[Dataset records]
== Segment start ==

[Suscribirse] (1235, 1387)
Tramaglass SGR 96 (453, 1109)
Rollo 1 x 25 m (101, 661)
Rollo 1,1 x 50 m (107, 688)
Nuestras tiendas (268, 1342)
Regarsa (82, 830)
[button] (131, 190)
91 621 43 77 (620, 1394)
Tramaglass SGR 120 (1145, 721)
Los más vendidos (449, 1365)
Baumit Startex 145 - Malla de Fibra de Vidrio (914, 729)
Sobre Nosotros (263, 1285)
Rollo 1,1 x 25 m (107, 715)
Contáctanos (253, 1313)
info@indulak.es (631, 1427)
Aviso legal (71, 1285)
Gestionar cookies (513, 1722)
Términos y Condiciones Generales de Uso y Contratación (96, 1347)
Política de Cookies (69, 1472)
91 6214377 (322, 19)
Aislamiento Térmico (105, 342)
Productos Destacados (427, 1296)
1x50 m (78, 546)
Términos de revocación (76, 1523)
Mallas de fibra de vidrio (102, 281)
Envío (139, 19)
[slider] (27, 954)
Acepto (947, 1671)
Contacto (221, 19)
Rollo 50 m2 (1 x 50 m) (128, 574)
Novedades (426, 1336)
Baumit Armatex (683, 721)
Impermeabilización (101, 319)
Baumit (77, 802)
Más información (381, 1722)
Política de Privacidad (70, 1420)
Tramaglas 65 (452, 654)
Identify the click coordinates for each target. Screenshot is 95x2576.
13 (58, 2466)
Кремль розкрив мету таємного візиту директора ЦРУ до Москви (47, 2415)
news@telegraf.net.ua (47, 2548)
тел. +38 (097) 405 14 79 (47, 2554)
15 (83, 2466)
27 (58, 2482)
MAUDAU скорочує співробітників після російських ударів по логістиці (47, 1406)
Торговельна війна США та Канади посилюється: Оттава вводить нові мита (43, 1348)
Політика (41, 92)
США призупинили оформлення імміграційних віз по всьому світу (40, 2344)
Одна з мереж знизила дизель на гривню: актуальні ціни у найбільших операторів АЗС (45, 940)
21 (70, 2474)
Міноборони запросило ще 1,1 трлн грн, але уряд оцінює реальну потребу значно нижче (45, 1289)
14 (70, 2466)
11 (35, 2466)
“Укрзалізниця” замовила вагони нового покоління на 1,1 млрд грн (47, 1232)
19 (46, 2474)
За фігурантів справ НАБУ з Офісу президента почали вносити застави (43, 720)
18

== Segment end ==

What this task involves:
All of the data, start to finish: please output it exactly.

Output:
[Suscribirse] (1235, 1387)
Tramaglass SGR 96 (453, 1109)
Rollo 1 x 25 m (101, 661)
Rollo 1,1 x 50 m (107, 688)
Nuestras tiendas (268, 1342)
Regarsa (82, 830)
[button] (131, 190)
91 621 43 77 (620, 1394)
Tramaglass SGR 120 (1145, 721)
Los más vendidos (449, 1365)
Baumit Startex 145 - Malla de Fibra de Vidrio (914, 729)
Sobre Nosotros (263, 1285)
Rollo 1,1 x 25 m (107, 715)
Contáctanos (253, 1313)
info@indulak.es (631, 1427)
Aviso legal (71, 1285)
Gestionar cookies (513, 1722)
Términos y Condiciones Generales de Uso y Contratación (96, 1347)
Política de Cookies (69, 1472)
91 6214377 (322, 19)
Aislamiento Térmico (105, 342)
Productos Destacados (427, 1296)
1x50 m (78, 546)
Términos de revocación (76, 1523)
Mallas de fibra de vidrio (102, 281)
Envío (139, 19)
[slider] (27, 954)
Acepto (947, 1671)
Contacto (221, 19)
Rollo 50 m2 (1 x 50 m) (128, 574)
Novedades (426, 1336)
Baumit Armatex (683, 721)
Impermeabilización (101, 319)
Baumit (77, 802)
Más información (381, 1722)
Política de Privacidad (70, 1420)
Tramaglas 65 (452, 654)
Identify the click coordinates for each target. Screenshot is 95x2576.
13 (58, 2466)
Кремль розкрив мету таємного візиту директора ЦРУ до Москви (47, 2415)
news@telegraf.net.ua (47, 2548)
тел. +38 (097) 405 14 79 (47, 2554)
15 (83, 2466)
27 (58, 2482)
MAUDAU скорочує співробітників після російських ударів по логістиці (47, 1406)
Торговельна війна США та Канади посилюється: Оттава вводить нові мита (43, 1348)
Політика (41, 92)
США призупинили оформлення імміграційних віз по всьому світу (40, 2344)
Одна з мереж знизила дизель на гривню: актуальні ціни у найбільших операторів АЗС (45, 940)
21 (70, 2474)
Міноборони запросило ще 1,1 трлн грн, але уряд оцінює реальну потребу значно нижче (45, 1289)
14 (70, 2466)
11 (35, 2466)
“Укрзалізниця” замовила вагони нового покоління на 1,1 млрд грн (47, 1232)
19 (46, 2474)
За фігурантів справ НАБУ з Офісу президента почали вносити застави (43, 720)
18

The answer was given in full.